Although Foster did not keep the appointment, she did turn up in court as a witness for Fishbein.
When Foster canceled, Fishbein said she called Glenwood Beauty Academy. The owners of the Beauty Academy denied hearing the rumor.
“We had no way to know if this was a continuing rumor,” Fishbein said. “They wrote a letter saying they were sorry, and Erin wrote a letter of apology.”
Thistle also appeared in court during the Fishbein hearing Friday, Sept. 9.
“She denied saying that (she told Foster about problems at Hole in the Wall),” Fishbein said.
Fishbein, who has been in the tattoo and piercing business for 10 years and opened the Glenwood Springs shop in 2000, said she’s a stickler for cleanliness.
“I’m very hard on sterile procedures. I and my girls have training in sterile (procedure) and biohazard management. I’ve had training from the American Red Cross and the Alliance of American Tattooists,” she said.

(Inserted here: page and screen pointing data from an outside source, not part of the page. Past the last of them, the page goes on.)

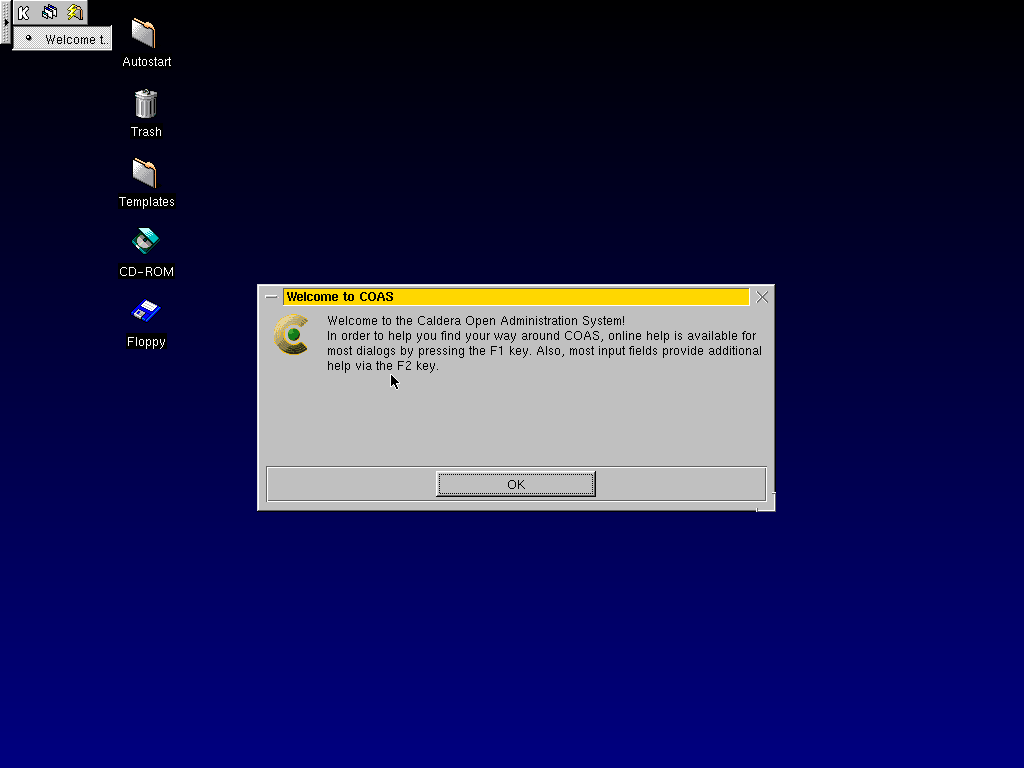Screen dimensions: 1024x768
Task: Select the Trash icon label
Action: [x=146, y=131]
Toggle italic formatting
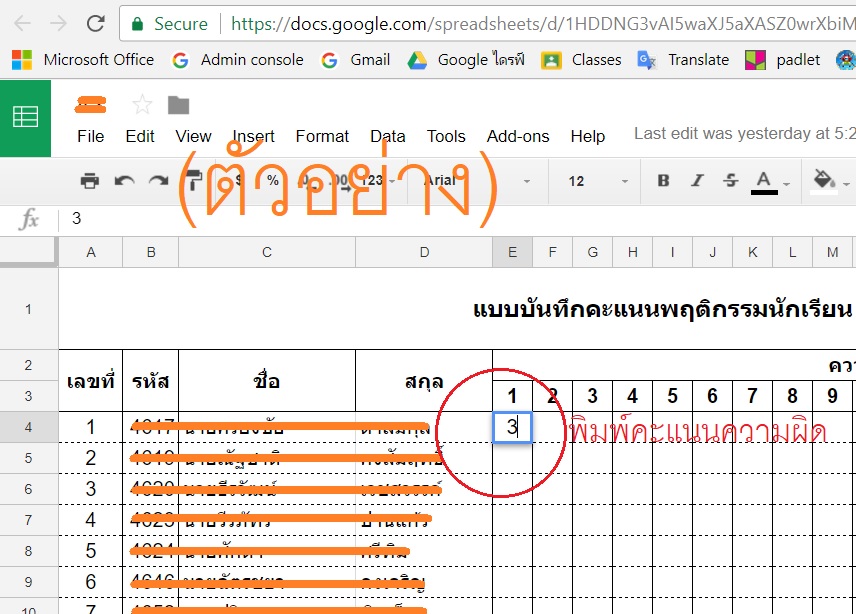The width and height of the screenshot is (856, 614). click(697, 181)
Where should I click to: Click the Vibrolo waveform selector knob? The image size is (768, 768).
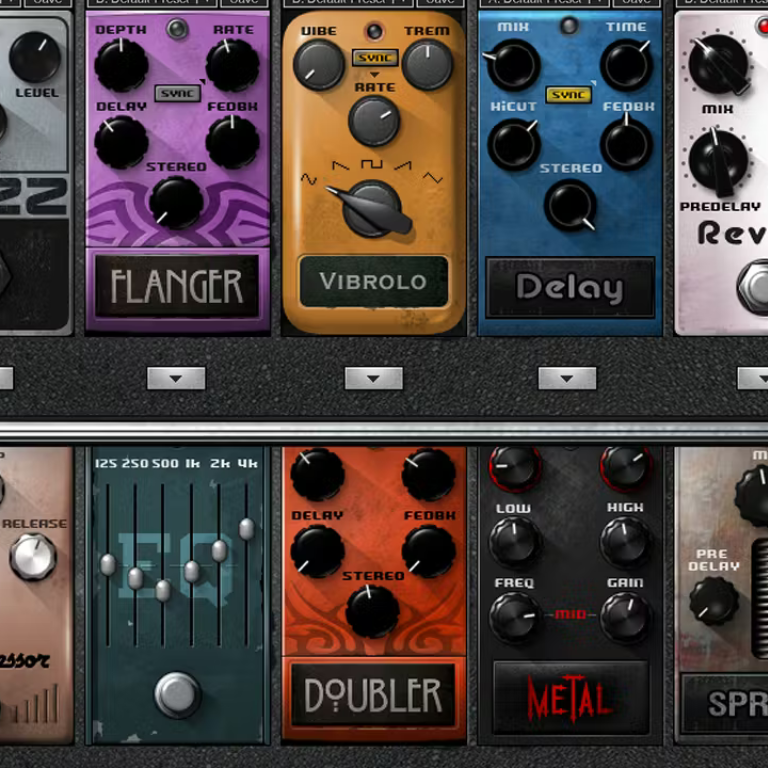click(x=373, y=207)
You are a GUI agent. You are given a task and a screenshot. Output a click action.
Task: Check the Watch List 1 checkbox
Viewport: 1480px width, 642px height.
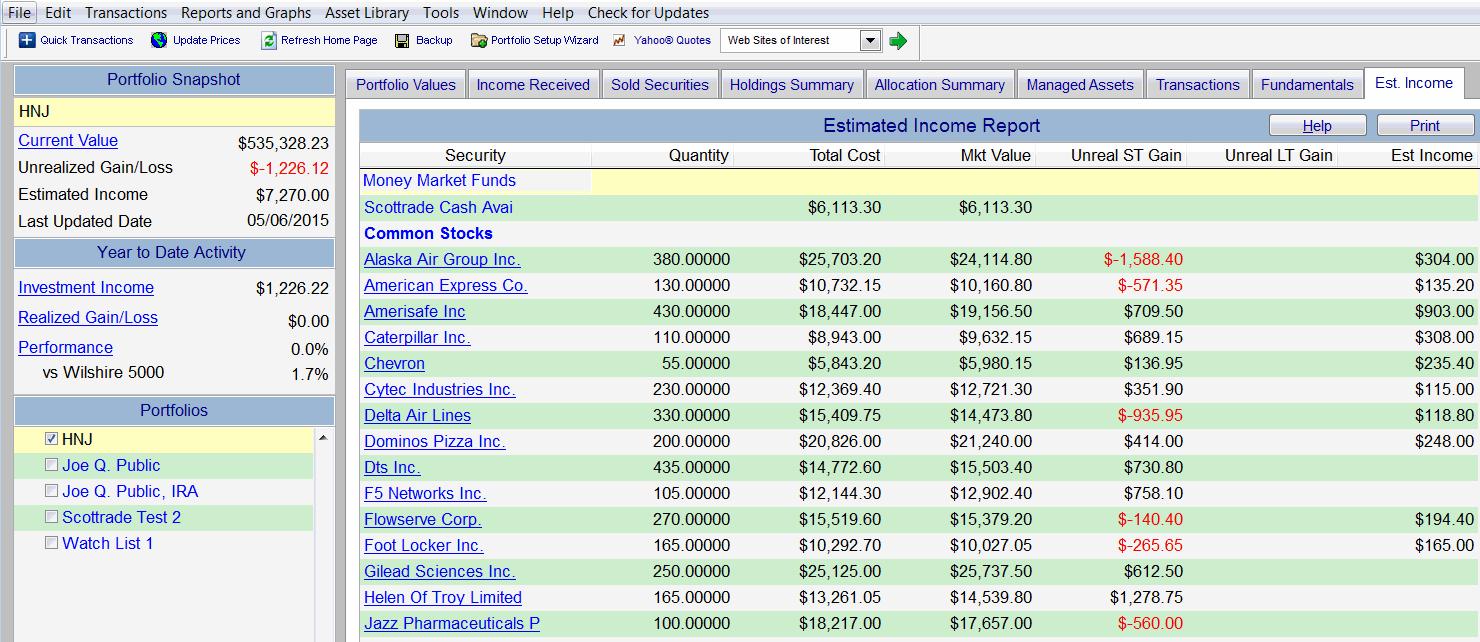click(x=50, y=543)
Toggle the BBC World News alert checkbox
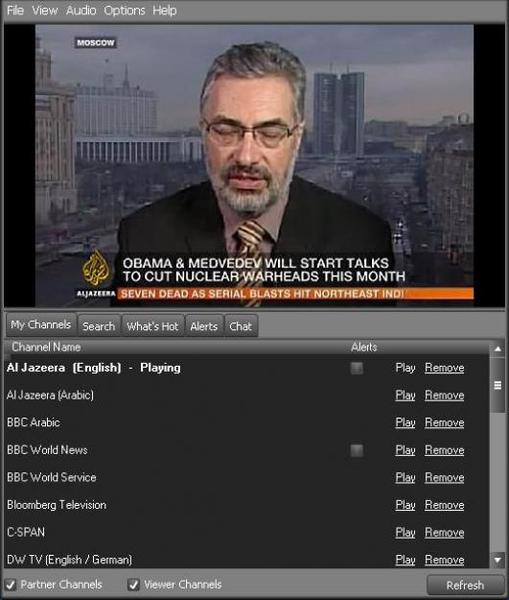Screen dimensions: 509x600 [x=357, y=450]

According to Hess, during her court appearance, Fishbein testified “no needle, which pierces the skin, is ever reused, and she sterilizes all her equipment in a hospital autoclave.” Fishbein told the court that false statements about sanitary standards could ruin her business.
Hess said he argued in court that the Beauty Academy could also be held liable for slander because it “had the right to control Thistle when she cut and permed Foster’s hair. Even if spreading gossip was prohibited by the Academy (it) was liable because slander occurred at the Academy, and Thistle’s conduct was caused by an intent to serve her master’s interests in some way.”
Judge Paul Metzger who heard the case will issue a judgment on Sept. 23.